NOTES TO FINANCIAL STATEMENTS - CONTINUED

(Unaudited)

 

2. Basis of Presentation and Summary of Significant Accounting Policies

Basis of Accounting. The financial statements of the Trust differ from financial statements prepared in accordance with accounting principles generally accepted in the United States of America (“GAAP”) as the Trust records revenues when cash is received (rather than when earned) and expenses when paid (rather than when incurred) and may also establish certain cash reserves for contingencies, which would not be accrued in financial statements prepared in accordance with GAAP. This comprehensive basis of accounting other than GAAP corresponds to the accounting permitted for royalty trusts by the Securities and Exchange Commission (“SEC”) as specified by Staff Accounting Bulletin Topic 12:E, Financial Statements of Royalty Trusts. Amortization of investment in royalty interests, calculated on a unit-of-production basis, and any impairments are charged directly to trust corpus. Distributions to unitholders are recorded when declared.

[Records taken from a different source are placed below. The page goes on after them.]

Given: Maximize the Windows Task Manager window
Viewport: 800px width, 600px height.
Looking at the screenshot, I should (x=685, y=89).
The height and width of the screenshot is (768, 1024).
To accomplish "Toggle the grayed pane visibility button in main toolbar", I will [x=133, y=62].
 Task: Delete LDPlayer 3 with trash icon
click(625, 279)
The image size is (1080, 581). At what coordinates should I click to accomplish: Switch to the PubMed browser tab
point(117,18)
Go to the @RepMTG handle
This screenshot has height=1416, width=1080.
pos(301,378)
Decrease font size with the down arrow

Significant Accounting Policies. Most accounting pronouncements apply to entities whose financial statements are prepared in accordance with GAAP, directing such entities to accrue or defer revenues and expenses in a period other than when such revenues are received or expenses are paid. Because the Trust’s financial statements are prepared on the modified cash basis as described above, most accounting pronouncements are not applicable to the Trust’s financial statements.

The Trust is treated for federal and applicable state income tax purposes as a partnership. For U.S. federal income tax purposes, a partnership is not a taxable entity and incurs no U.S. federal income tax liability. With respect to state taxation, a partnership is typically treated in the same manner as it is for U.S. federal income tax purposes.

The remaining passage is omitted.